The oxidation is usually carried out at ambient conditions, in nearly neutral pH conditions, in dimethylformamide or dichloromethane or their mixture. The choice of solvent or their ratio affects the reaction rate; in particular, higher content of dimethylformamide results in stronger oxidation. The slow oxidation rate for some alcohols can be accelerated by the addition of molecular sieves, organic acids or acetic anhydride or of their combinations. The acceleration by molecular sieves works best when their pore diameter is about 0.3 nm, and it is apparently unrelated to their water absorption capability. Among organic acids, acetic acid, pyridinium trifluoroacetate or pyridinium tosylate can be added, the first one being most efficient and easiest to remove. The achieved acceleration is remarkable, but the reaction inevitably turns from neutral (pH) to acidic. Comparable acceleration is achieved with acetic anhydride, which is used in sugar and nucleoside chemistry. Reaction acceleration depends not only on the additives but also on their form, so all reagents are preferred dry and freshly prepared, and PDC and molecular sieves should be finely ground. The disadvantage of the accelerators is that they may simultaneously promote several oxidation routes thereby reducing the selectivity of the reaction.

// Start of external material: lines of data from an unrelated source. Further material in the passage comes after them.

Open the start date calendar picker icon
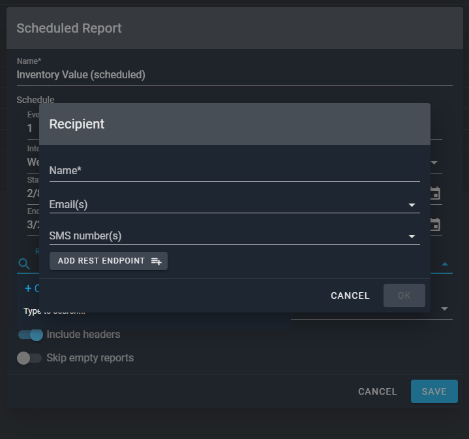This screenshot has width=469, height=439. click(435, 193)
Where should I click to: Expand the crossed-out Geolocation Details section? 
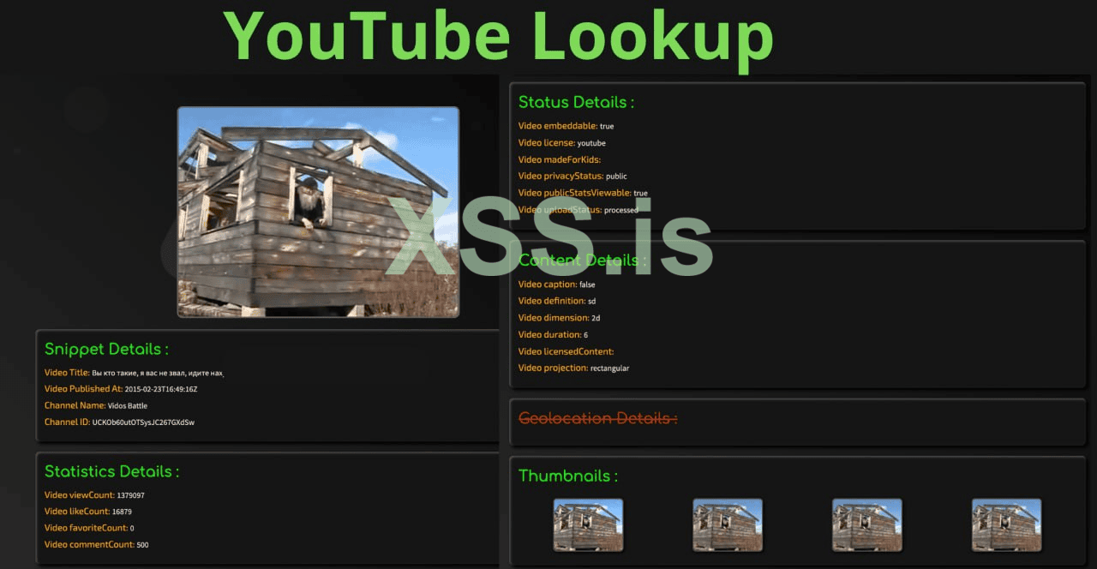[596, 419]
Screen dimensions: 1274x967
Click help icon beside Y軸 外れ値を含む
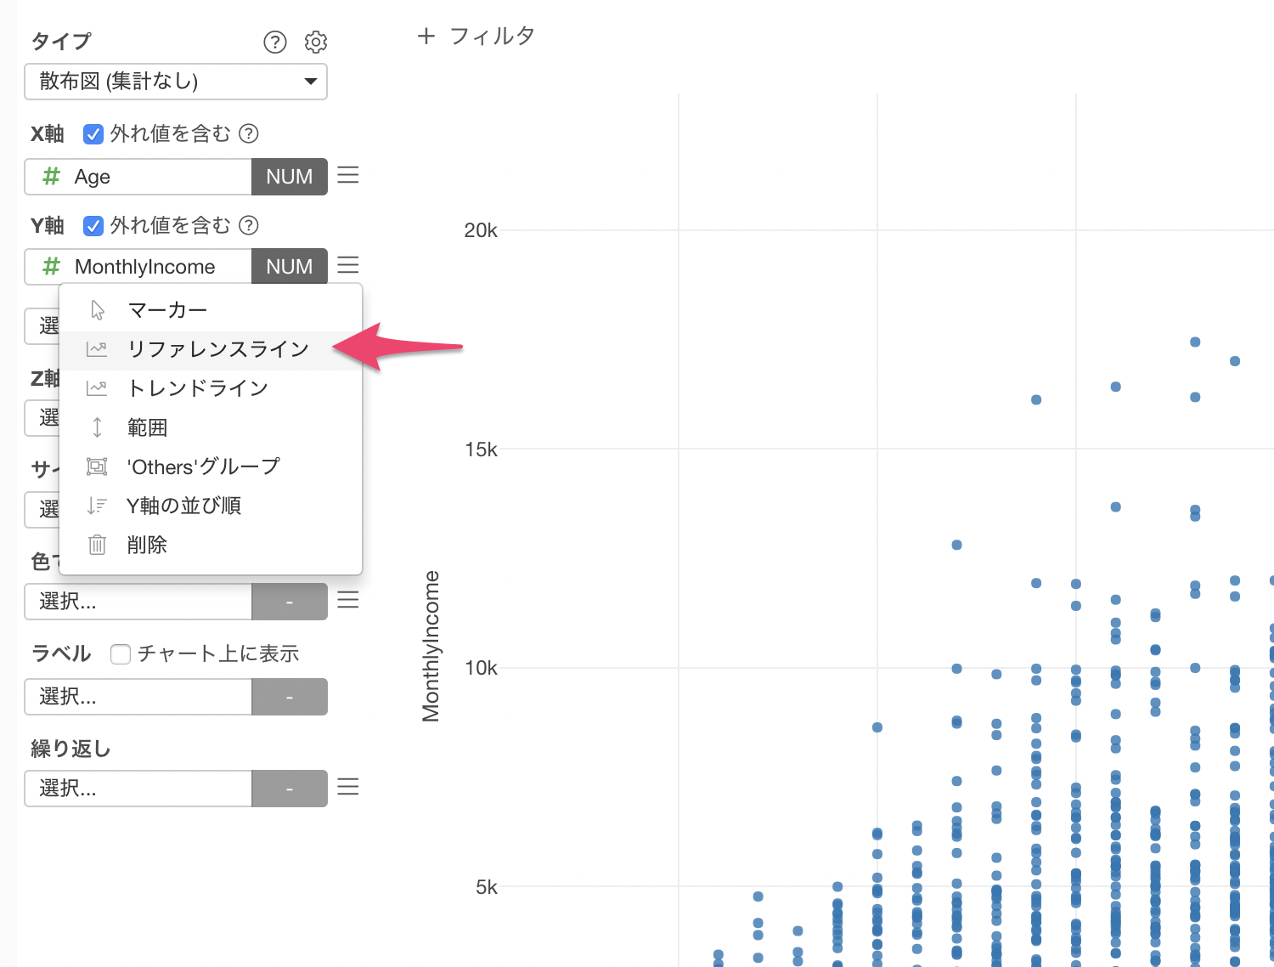coord(249,225)
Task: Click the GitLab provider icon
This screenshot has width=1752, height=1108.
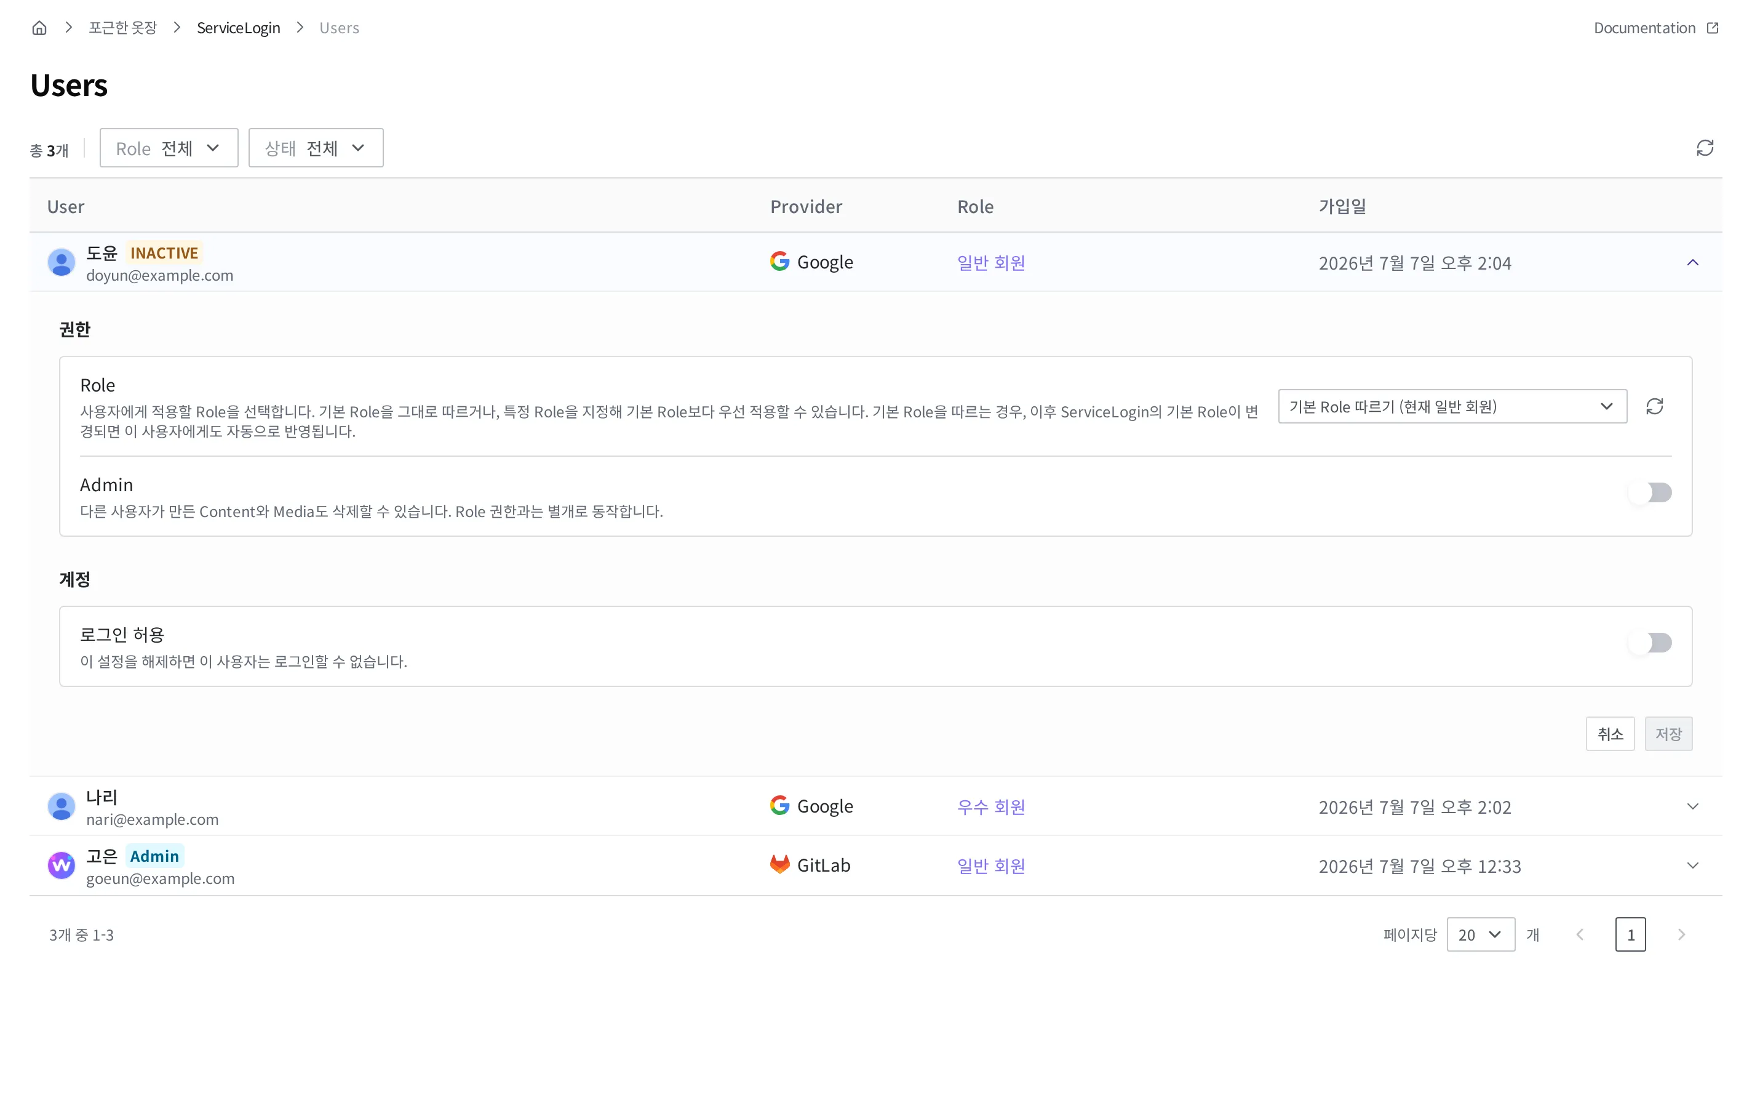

In its chemical structure and functions, the Cornforth reagent is closely related to other pyridinium salts of hexavalent chromium oxide, such as pyridinium chlorochromate [PyH][CrO_{3}Cl] and to pyridine complexes such as the Collins reagent, CrO_{3}·2Py in dichloromethane and the Sarret reagent, CrO_{3}·2Py in pyridine.

==Safety issues==
The Cornforth reagent is very toxic to aquatic life and may cause long-term damage to the environment if released in large amounts. It irritates skin and mucous membranes and may induce allergic reactions; it is carcinogenic. The maximum allowable concentration varies between 0.01 and 0.1 mg·m^{−3} in air depending on the country. Because it contains hexavalent chromium, it is a suspected carcinogen, and as a strong oxidant, pyridinium dichromate promotes fires, releasing carbon monoxide, carbon dioxide and toxic metal smoke. The fire can be extinguished by water or CO_{2}.